(The Center Square) – New York’s plan to increase safety on the subways will come with an increased cost. Both to taxpayers and to the police officers sworn to protect the nation’s largest city.
Over the weekend, Gov. Kathy Hochul, New York City Mayor Eric Adams and other state and local officials announced a plan for officers from the city’s and the state-run Metropolitan Transportation Authority police forces to work overtime daily with increased presence at subway stations.
The beefed-up patrols will amount to about 1,200 overtime shifts, or roughly 10,000 additional overtime hours, every day.
Other aspects of the plan include posting unarmed MTA security guards at some stations to monitor activity and help prevent fare jumpers from entering the subway. MTA will also primarily cover the stations connected to the city’s four major train stations, which will allow the city to move its officers elsewhere along the system.
Officials did not give an estimate for the cost during a Saturday press conference regarding the measure. However, according to the governor, it will involve “a significant investment” from the state.
“The state’s involvement in this is to support the mayor with the overtime by helping to free the overtime costs through our Public Emergency Safety Fund in the short term, and then also look at dedicated sources going forward because obviously, this is not a budgetary expense that was accounted for,” Hochul told reporters.

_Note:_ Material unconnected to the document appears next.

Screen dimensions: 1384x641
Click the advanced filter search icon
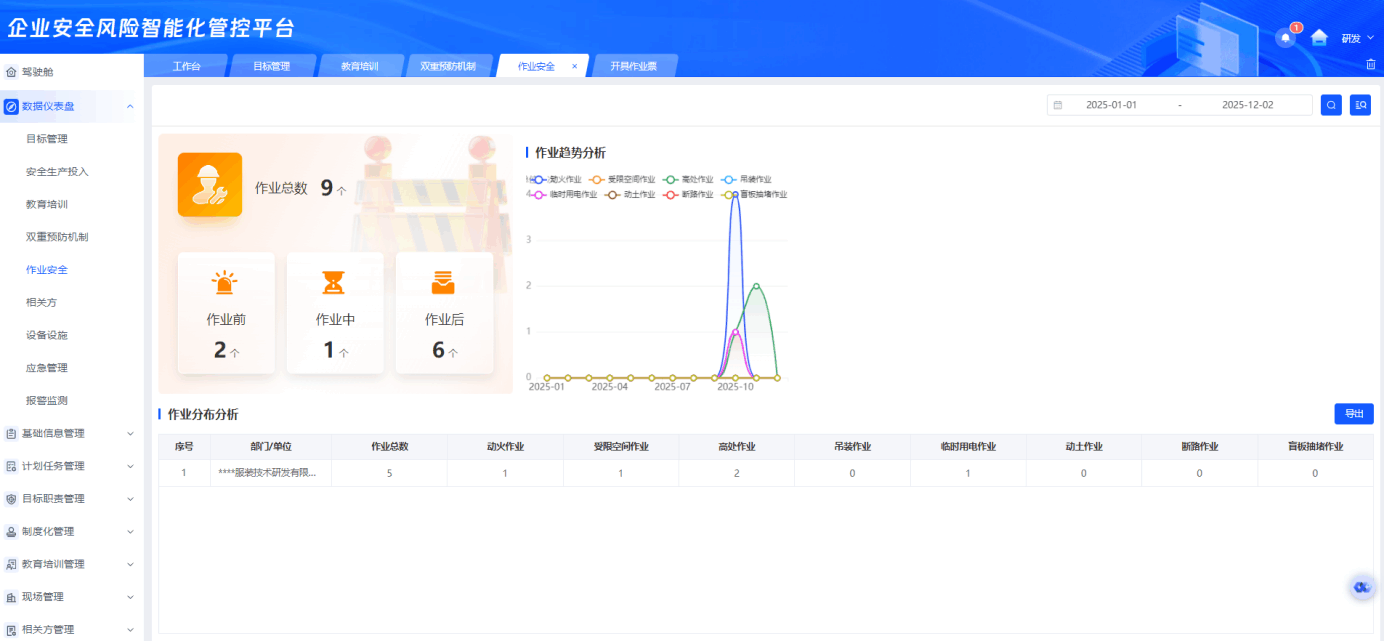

The Police Benevolent Association of the City of New York, a union representing 50,000 active and retired New York City Police Department officers, slammed the move.
Union President Patrick J. Lynch said the additional deployments are “unsustainable” since the NYPD’s active force is more than 1,000 under the city’s budget projections. Also, compared to 2020, the number of city cops working the subways is down by 12.5%.
“Our city must immediately boost pay and improve working conditions in order to recruit and retain enough police officers,” Lynch said in a statement. “That is the only way to provide real safety in the subway, rather than the illusion of ‘omnipresence.’”
The announcement comes as Hochul runs for her first full term as governor, and the election is now just two weeks away. The Democrat faces Republican U.S. Rep. Lee Zeldin in the race, and Zeldin has made getting tougher on crime a major part of his campaign platform.
Polls show Hochul leads Zeldin, although Zeldin has gained some ground in recent weeks. Still, polls show the governor holding a substantial lead in the city, giving her a likely significant edge in the statewide race.
On Sunday afternoon, Zeldin tweeted a video of an incident at a New York City subway station on Saturday. In the video, first posted by Viral News NY, an individual stands on the right side of the station, drops their bag and runs straight at someone on the opposite side of the platform. The individual then pushes them onto the train tracks and runs out of the station.
According to Viral News, the person attacked was not hit by a train.
“This is the dangerous reality of life in Kathy Hochul’s New York,” Zeldin tweeted.